= Work item =
Could every line of the listing be output exactly, with the pictures skipped?

= The input =

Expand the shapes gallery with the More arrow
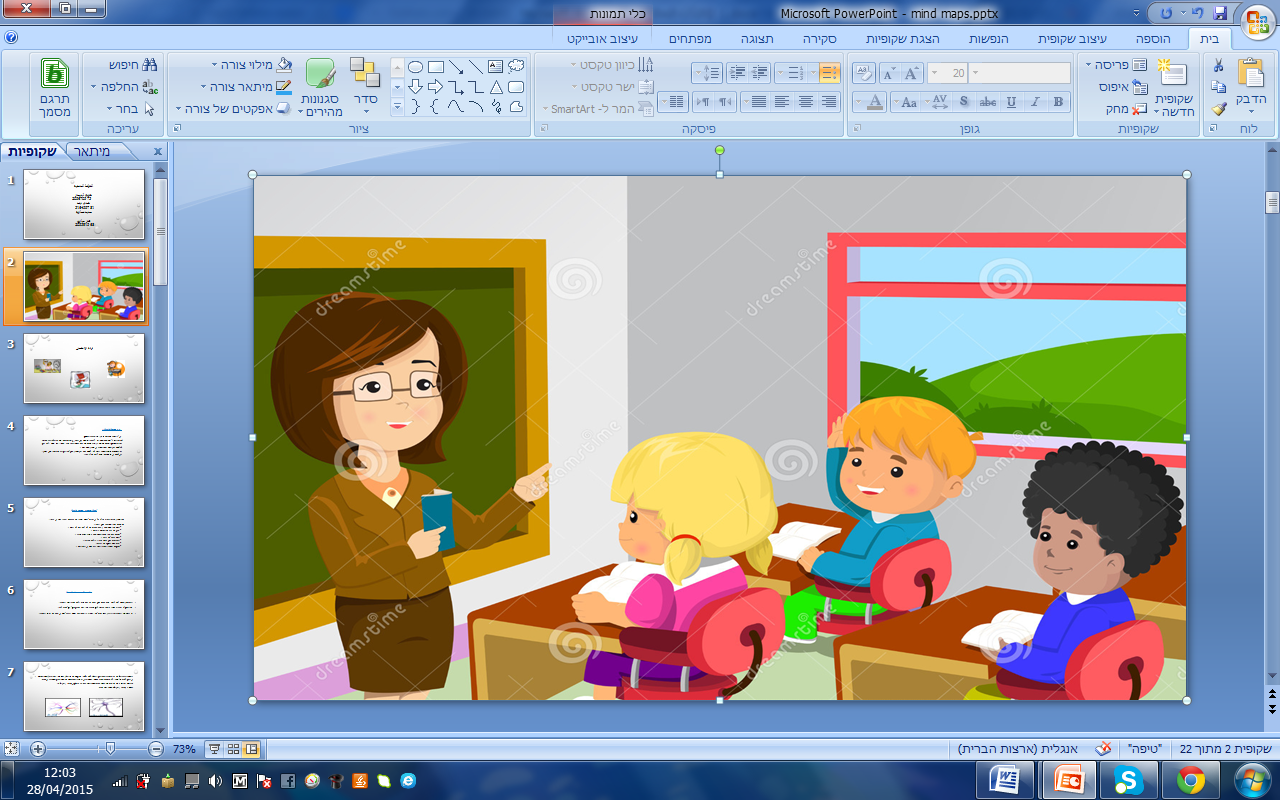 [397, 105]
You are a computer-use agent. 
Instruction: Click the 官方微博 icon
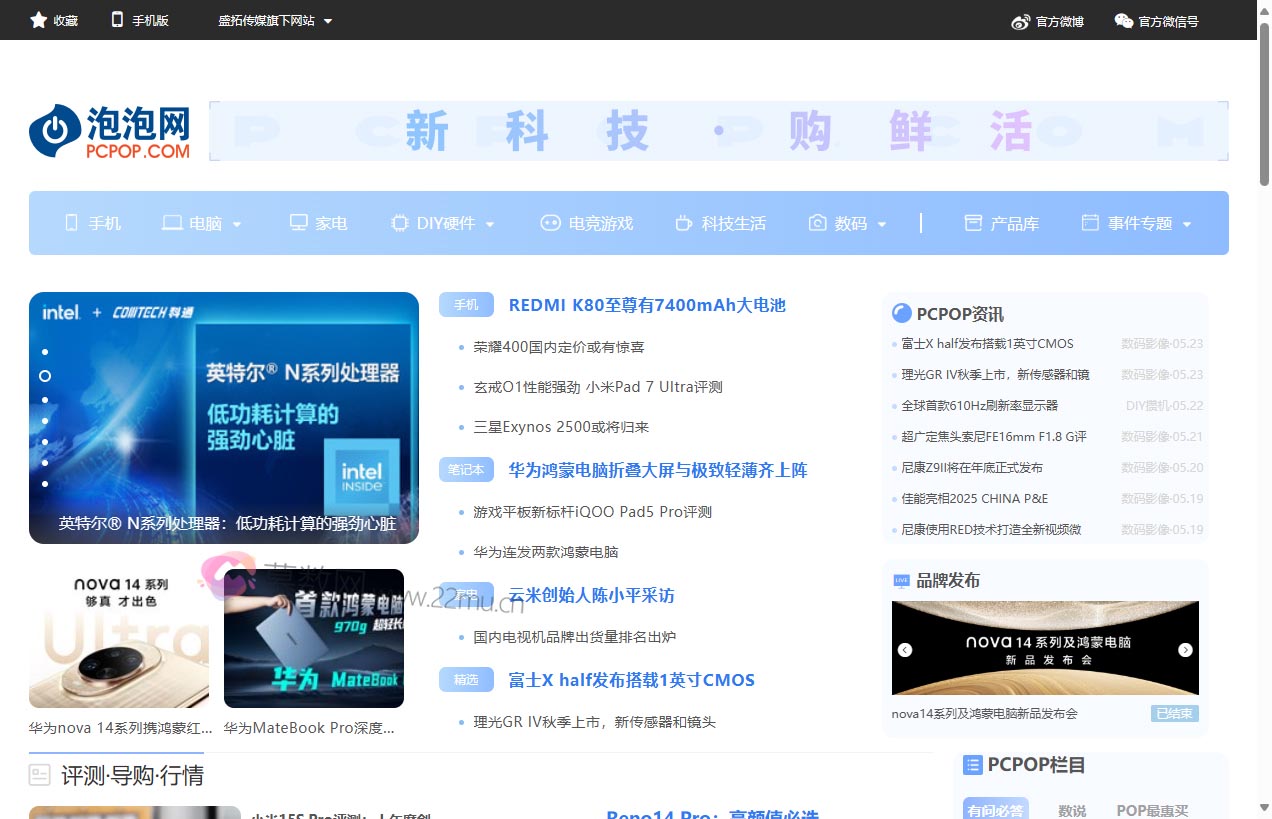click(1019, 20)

= Exercise response =
Expand the shapes gallery with the More arrow
 [397, 105]
You are a computer-use agent. 
Instruction: Click the 官方微博 icon
click(1019, 20)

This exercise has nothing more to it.